While the local officials denied any wrongdoing, said they were longtime friends of the architects and had paid the architects for the trip, the consensus was that it had the appearance of impropriety. The architects had been the winning bidder of the fishing trip at a local charity event, and undoubtedly, were planning to write it off as a charitable donation. It is highly unlikely that they would have invited the local officials to go on the trip and then have accepted money from them. Was it a coincidence that only after local media sources made a big deal of the fishing trip that the officials announced they had paid for the trip in cash (a check would have been traceable and would have indicated the date that the check was written)? Since El Paso seems to be lacking in the investigative reporter department, we can only wonder how often this goes on in El Paso.
How fair are El Paso’s bidding procedures regarding city contracts? Do the same firms get all the major contracts? If so, do they compete fairly for them or do they engage in courting local officials with gifts, trips and other rewards. We usually never hear about complaints unless a losing bidder comes forward and challenges the fairness of the process. Recently, a firm which had previously had a city contract to provide fingerprint analysis equipment to the El Paso Police Department, lost their contract to a new firm. The city staff had recommended that the contract be once again awarded to the previous contractor and had informed city council members that the previous contractor’s equipment appeared to be more reliable than the other firm’s. But, Police Chief Leon preferred the new firm and convinced enough city council members to vote for the new firm. The old firm took the city to court and won.
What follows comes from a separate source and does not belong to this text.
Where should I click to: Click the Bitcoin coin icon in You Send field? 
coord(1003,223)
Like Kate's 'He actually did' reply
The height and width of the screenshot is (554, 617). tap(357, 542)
The court concluded that the city had not complied with state bidding statutes and voided the new contract. Once again, we can only wonder how the new firm managed to get council approval when we know that the city staff had favored the old firm.
The City has an Ethics Ordinance, and city council members are not supposed to accept gifts over $50 in value and are supposed to fill out certain city forms when they do accept gifts. But, it appears that the ordinance is not really enforced. It is operated on the honor system. Several years ago when boxer Oscar DeLaHoya came to El Paso to fight in the Sun Bowl, all city council members were given free tickets by the boxing promoter. When local media sources found out about the gifts and made it public, certain city council members who had accepted the tickets (not all council members had accepted the gifts) announced that they would pay for the tickets. When the fishing trip to Mexico became public, the chairwoman of the Ethics Commission proclaimed that no one had filed a complaint about the incident, so they could not investigate. I remember wondering at the time why the Ethics Commission couldn’t initiate an investigation themselves without a complaint being filed especially since they were aware of the incident.
I wonder, too, about El Paso’s zoning laws. Are they similar to San Antonio’s zoning laws, the practices that D.A. Susan Reed said seemed to invite corruption? I do know that requests for zoning changes go before our city Planning Commission. But, even if the Planning Commission recommends against the zoning change, the City Council can override their recommendation and vote for the change. In San Antonio, a former city council member was indicted for soliciting money from zoning change applicants in order to secure enough city council votes to approve the requested zoning changes. Could that happen in El Paso?
It is good to know that the Feds and the District Attorneys of other cities are looking into corruption by local politicians and are finally taking action. Our own politicians should take note. The “business as usual” days at our City Hall may soon be over.